====== TEKSTFRAGMENT

In het voorbije jaar goederen of diensten voor privégebruik kopen of bestellen via een website of via een app.

Gebruikte internettoepassingen in de voorbije 3 maanden om privéredenen:

  • Verkoop van goederen of diensten (bv. via eBay of 2dehands.be).
  • Internetbankieren.
  • Werk zoeken of solliciteren.

Tijdens de laatste 3 maanden het internet gebruiken voor opleidings-, beroeps- of privéredenen:

  • Een onlinecursus volgen.
  • Gebruik van ander onlineleermateriaal dan een volledige onlinecursus (bv. gebruik van audiovisueel materiaal, online studiesoftware, elektronische studie- of handboeken).

Berekening samengestelde variabele digitale vaardigheden:

  • Meer dan basisvaardigheden: men heeft voor al de subdimensies meer gevorderde vaardigheden.
  • Basisvaardigheden: men heeft voor al de subdimensies basisvaardigheden, maar niet voor al de subdimensies meer gevorderde vaardigheden.
  • Lage vaardigheden: men heeft geen basisvaardigheden voor 1 tot 3 subdimensies.
  • Geen vaardigheden/internet: men heeft geen basisvaardigheden voor 4 tot 5 subdimensies of heeft het internet niet gebruikt in de voorbije 3 maanden.

Het onderwijsniveau is gebaseerd op de internationaal erkende ISCED-indeling (International Standard Classification of Education). Laaggeschoolden zijn diegenen die ofwel geen diploma hebben ofwel ten hoogste een diploma van lager secundair onderwijs (eerste graad) (ISCED 0-2). Middengeschoolden hebben als hoogste diploma een diploma van hoger secundair of “postsecundair” (niet hoger) onderwijs (ISCED 3-4). Hooggeschoolden hebben een diploma hoger onderwijs (ISCED 5-8).

============
====== GEGEVENS

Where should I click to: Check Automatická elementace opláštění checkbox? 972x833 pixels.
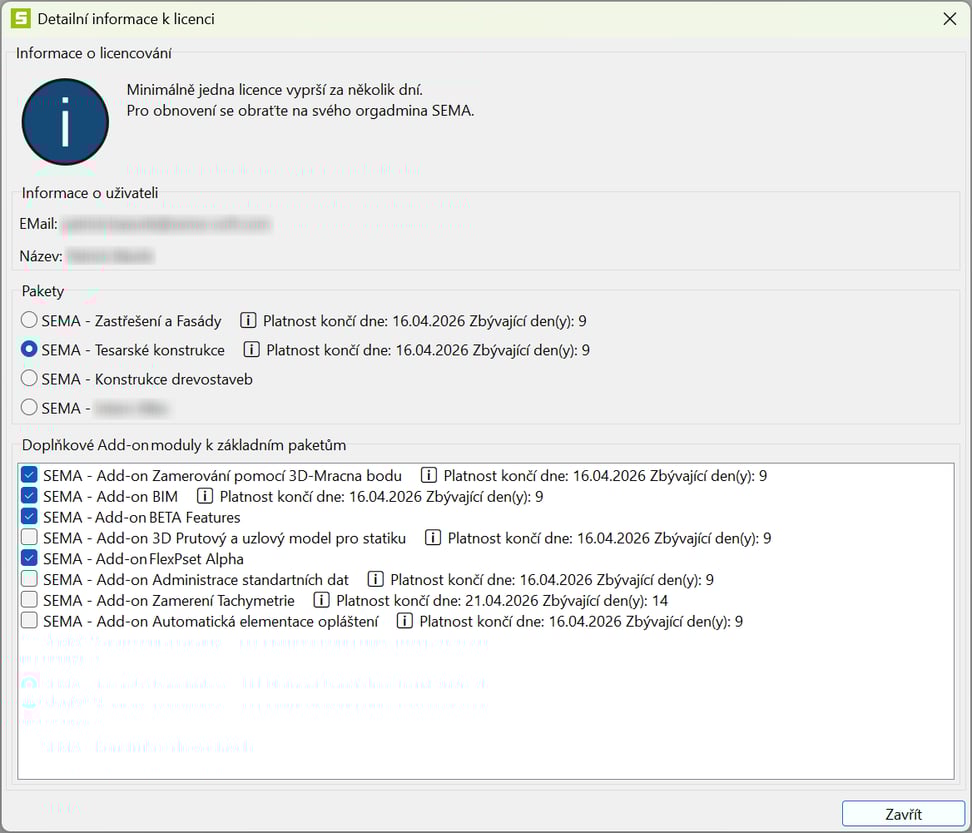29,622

============
====== GEGEVENS

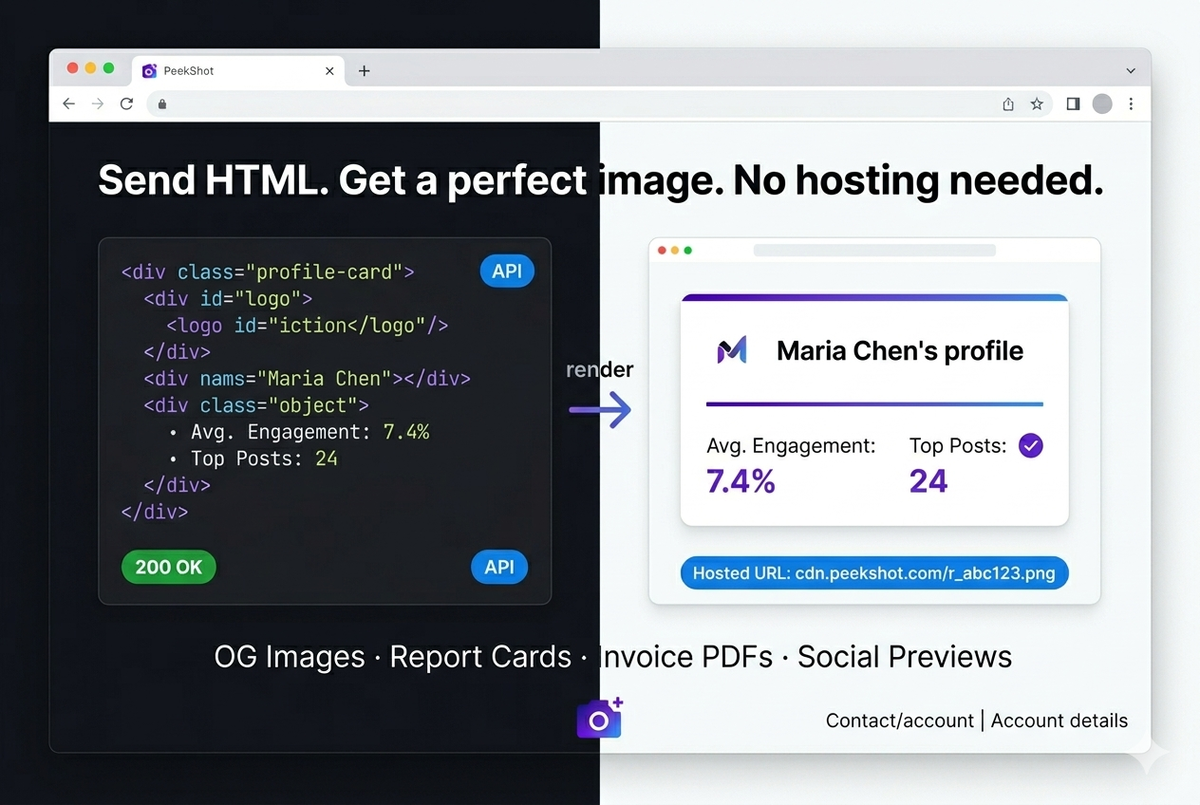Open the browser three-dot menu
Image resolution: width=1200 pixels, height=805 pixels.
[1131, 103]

============

[OPDRACHT]:
Beantwoord alsjeblieft deze vragen over het tekstfragment:
1. Welke twee websites worden genoemd als voorbeeld voor de verkoop van goederen of diensten?
2. Voor hoeveel subdimensies ontbreken de basisvaardigheden bij iemand met lage vaardigheden?
3. Welke ISCED-niveaus horen bij hooggeschoolden?

[EINDANTWOORD]:
1. eBay en 2dehands.be.
2. Voor 1 tot 3 subdimensies.
3. ISCED 5-8.